[Assignment]: Please set down every line of the records below exactly, without the pictures.

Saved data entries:
____________________
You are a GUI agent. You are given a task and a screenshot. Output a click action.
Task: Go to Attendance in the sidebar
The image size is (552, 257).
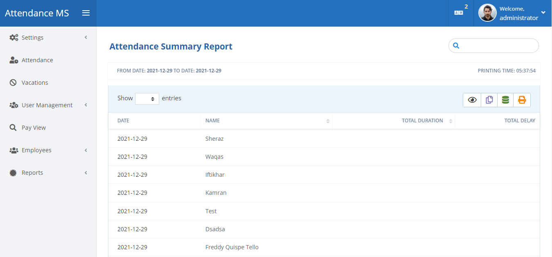coord(37,60)
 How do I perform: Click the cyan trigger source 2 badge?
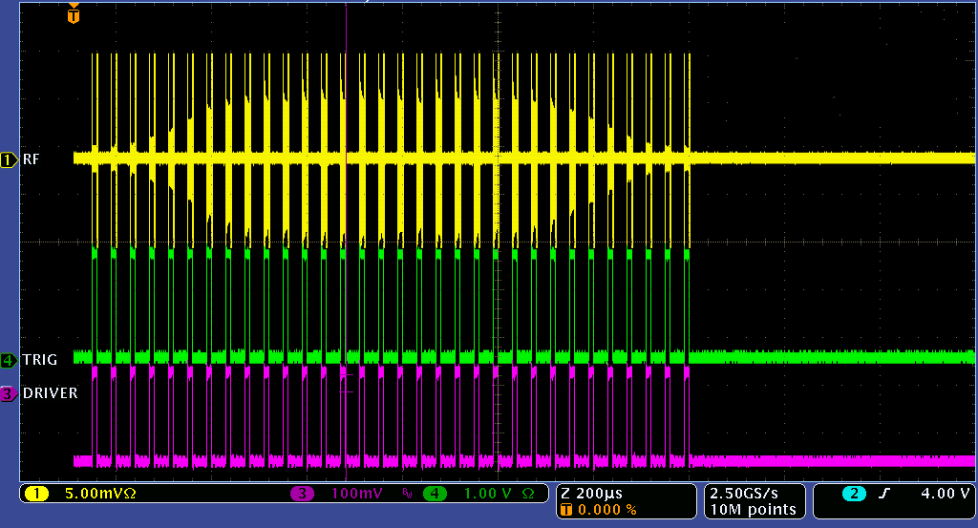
____________________
[Exercise result]:
You are a GUI agent. You are given a task and a screenshot. Output a click action.
Task: Go to Attendance in the sidebar
The image size is (552, 257).
coord(37,60)
 How do I perform: Click the cyan trigger source 2 badge?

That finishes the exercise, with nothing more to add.